Goal of the exercise
Output only the lines that run from the line holding "Task: Click the" to the end of the entries, both ends included, and skip the pictures.

(Data extracted from a collection)
---

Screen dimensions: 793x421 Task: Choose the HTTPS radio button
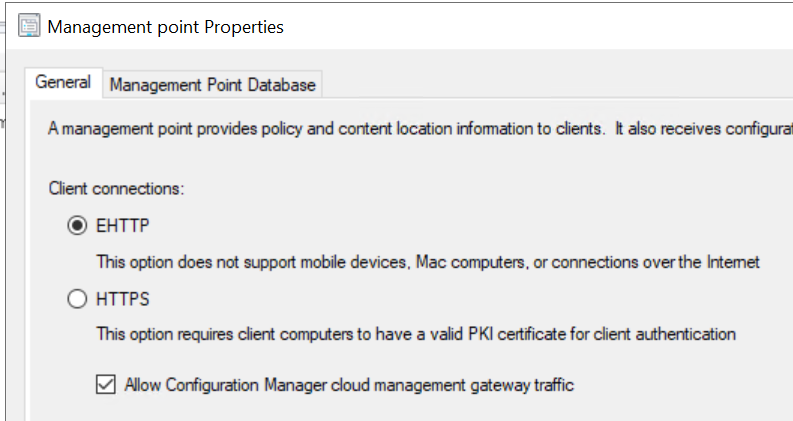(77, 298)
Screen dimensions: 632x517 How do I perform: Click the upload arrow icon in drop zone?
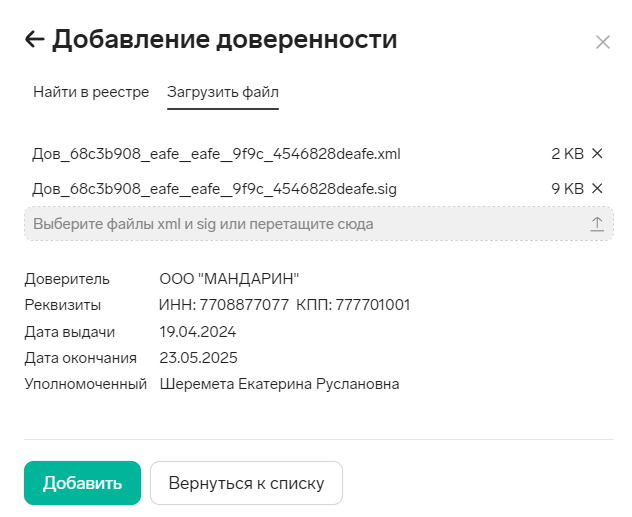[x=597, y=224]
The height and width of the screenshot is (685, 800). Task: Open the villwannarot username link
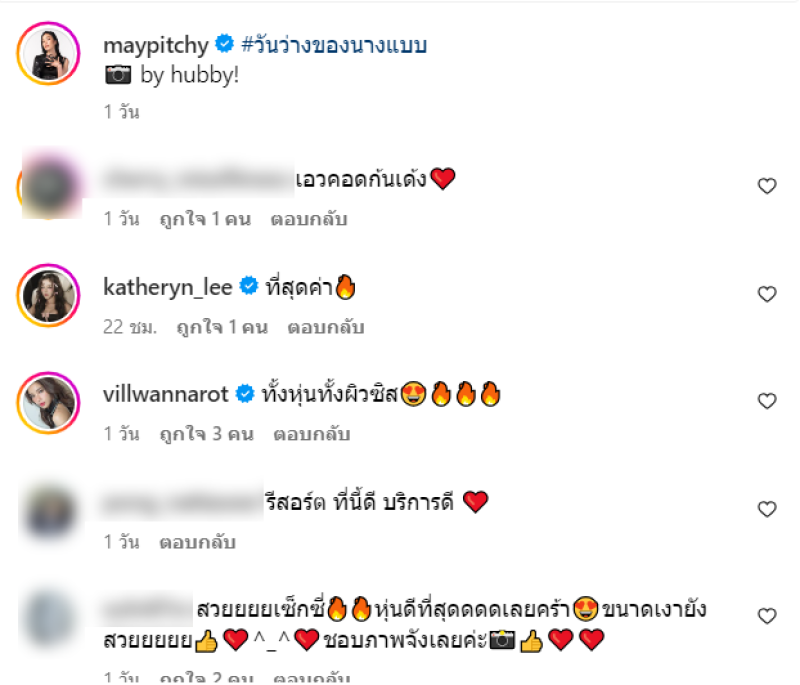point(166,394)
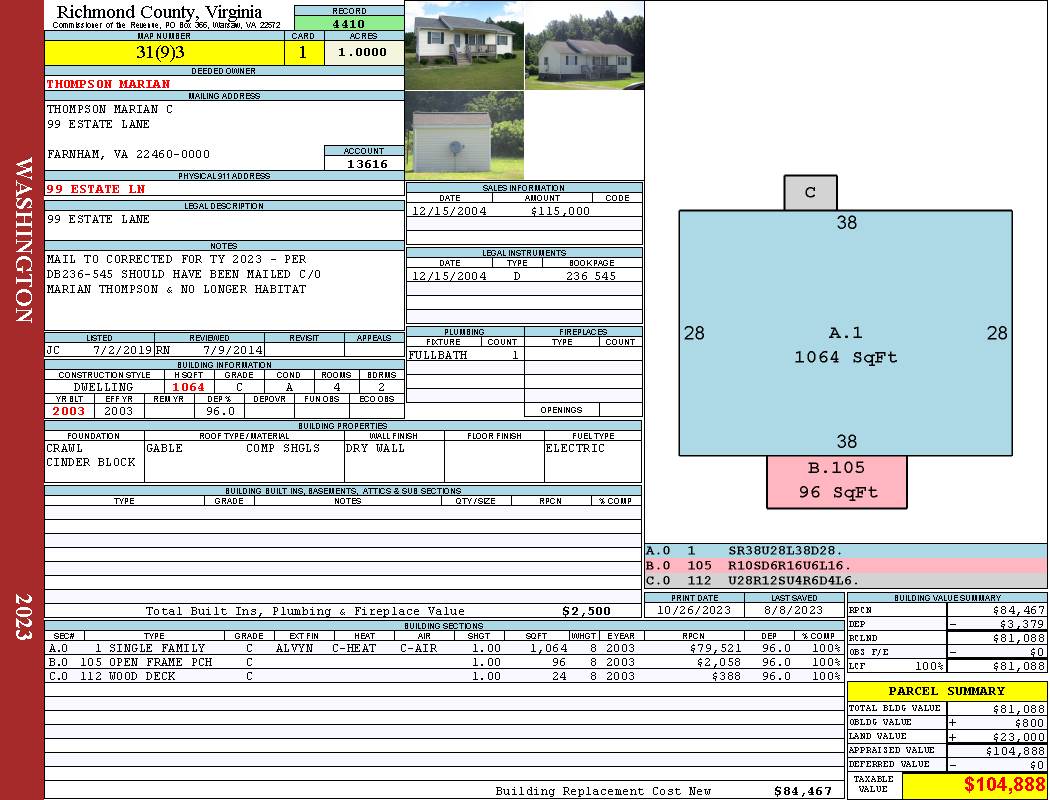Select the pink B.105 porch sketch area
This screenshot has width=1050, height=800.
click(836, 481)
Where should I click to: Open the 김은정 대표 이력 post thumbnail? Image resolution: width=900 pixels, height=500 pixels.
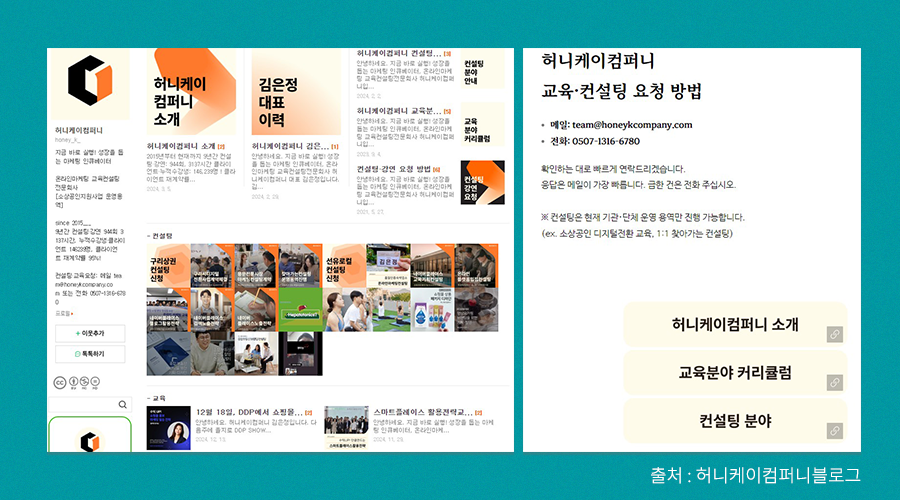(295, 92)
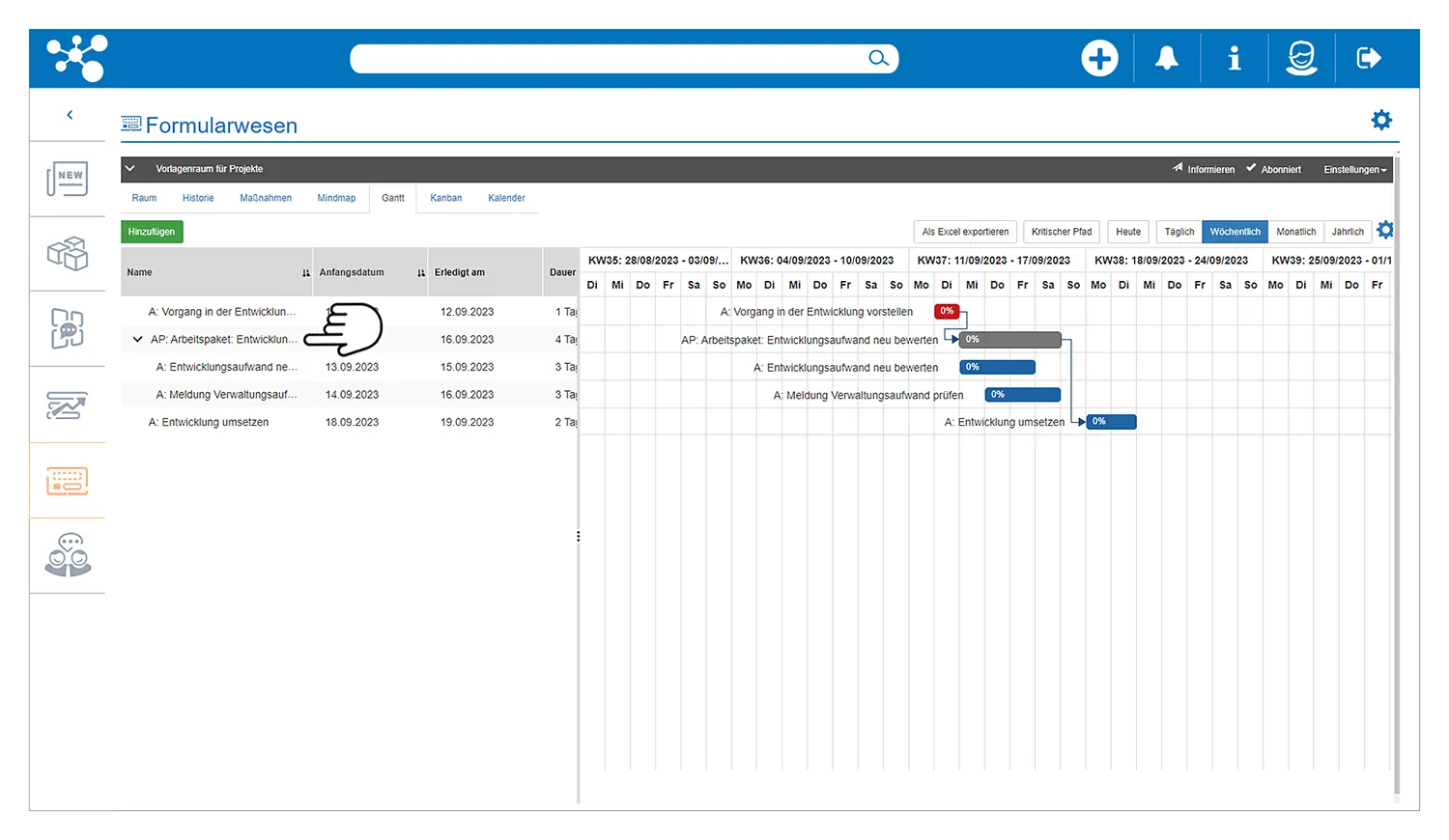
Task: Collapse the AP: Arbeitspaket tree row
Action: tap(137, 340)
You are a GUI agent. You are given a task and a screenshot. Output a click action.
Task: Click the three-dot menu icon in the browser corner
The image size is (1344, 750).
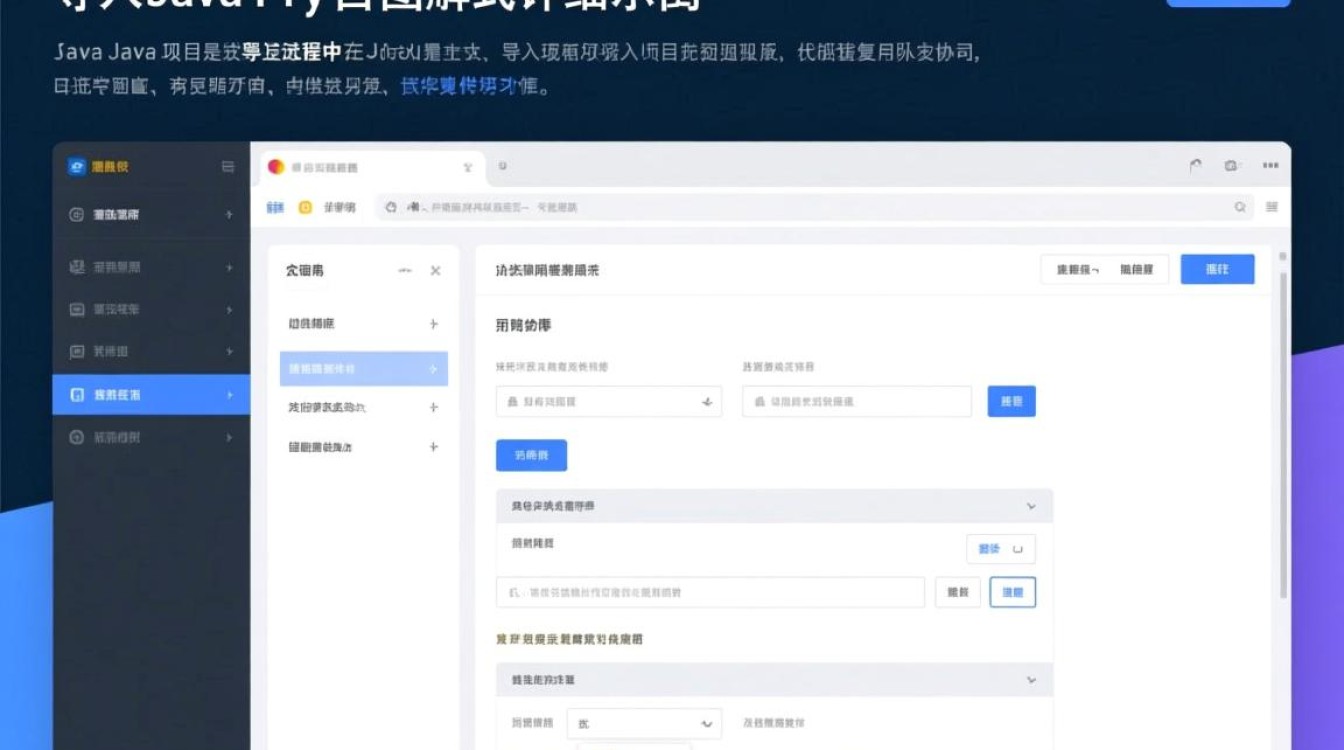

---

The answer
Task: Click the three-dot menu icon in the browser corner
The image size is (1344, 750).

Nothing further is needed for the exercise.